### Task instructions
Copy the data below verbatim, from the line containing "Click the Кешбэк 3 350 badge" through the line containing "click(1181, 348)", including both of those lines.

### Material supplied
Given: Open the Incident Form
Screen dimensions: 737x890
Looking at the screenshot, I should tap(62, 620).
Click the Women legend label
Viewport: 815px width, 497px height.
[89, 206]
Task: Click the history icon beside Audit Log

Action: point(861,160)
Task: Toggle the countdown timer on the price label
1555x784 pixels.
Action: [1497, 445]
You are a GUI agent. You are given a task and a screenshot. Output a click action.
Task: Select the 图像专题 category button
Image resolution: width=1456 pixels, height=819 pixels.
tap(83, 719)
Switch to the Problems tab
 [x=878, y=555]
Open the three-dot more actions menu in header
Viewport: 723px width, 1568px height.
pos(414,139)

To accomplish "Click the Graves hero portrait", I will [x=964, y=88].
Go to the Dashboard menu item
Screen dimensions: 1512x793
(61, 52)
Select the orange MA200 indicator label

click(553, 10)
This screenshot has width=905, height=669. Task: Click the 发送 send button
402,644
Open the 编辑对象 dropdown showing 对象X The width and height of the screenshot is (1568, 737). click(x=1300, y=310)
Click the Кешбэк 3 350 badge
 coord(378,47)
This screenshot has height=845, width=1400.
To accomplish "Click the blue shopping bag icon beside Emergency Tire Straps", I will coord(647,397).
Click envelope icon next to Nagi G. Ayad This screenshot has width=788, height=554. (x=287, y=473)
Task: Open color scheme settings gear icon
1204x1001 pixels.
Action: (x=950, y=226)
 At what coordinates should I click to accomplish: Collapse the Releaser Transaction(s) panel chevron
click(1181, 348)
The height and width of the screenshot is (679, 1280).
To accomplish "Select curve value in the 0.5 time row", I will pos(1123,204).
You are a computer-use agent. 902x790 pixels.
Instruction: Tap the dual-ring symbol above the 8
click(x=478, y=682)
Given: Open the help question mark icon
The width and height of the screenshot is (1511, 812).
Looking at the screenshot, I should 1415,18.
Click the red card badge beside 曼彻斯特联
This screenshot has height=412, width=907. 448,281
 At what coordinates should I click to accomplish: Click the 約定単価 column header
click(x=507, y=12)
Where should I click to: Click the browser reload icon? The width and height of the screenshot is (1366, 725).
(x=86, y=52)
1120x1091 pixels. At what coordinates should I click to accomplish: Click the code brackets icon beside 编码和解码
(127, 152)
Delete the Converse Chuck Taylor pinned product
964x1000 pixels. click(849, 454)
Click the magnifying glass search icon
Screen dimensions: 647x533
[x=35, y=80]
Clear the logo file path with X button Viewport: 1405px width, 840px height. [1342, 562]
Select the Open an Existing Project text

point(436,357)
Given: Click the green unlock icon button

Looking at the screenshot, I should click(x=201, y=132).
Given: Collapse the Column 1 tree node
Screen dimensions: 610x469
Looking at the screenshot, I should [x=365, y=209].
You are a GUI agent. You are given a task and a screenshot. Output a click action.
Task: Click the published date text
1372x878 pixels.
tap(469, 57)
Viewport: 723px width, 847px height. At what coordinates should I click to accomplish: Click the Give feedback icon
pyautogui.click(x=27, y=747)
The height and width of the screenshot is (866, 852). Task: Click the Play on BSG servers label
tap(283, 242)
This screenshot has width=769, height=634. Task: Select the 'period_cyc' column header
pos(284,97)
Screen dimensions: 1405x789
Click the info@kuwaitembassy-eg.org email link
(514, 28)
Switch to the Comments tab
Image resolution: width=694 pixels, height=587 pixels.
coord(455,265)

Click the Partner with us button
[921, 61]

### Response for this exercise
Click the Кешбэк 3 350 badge
 coord(378,47)
This screenshot has height=845, width=1400.
To accomplish "Click the blue shopping bag icon beside Emergency Tire Straps", I will coord(647,397).
Click envelope icon next to Nagi G. Ayad This screenshot has width=788, height=554. (x=287, y=473)
Task: Open color scheme settings gear icon
1204x1001 pixels.
Action: (x=950, y=226)
 At what coordinates should I click to accomplish: Collapse the Releaser Transaction(s) panel chevron
click(1181, 348)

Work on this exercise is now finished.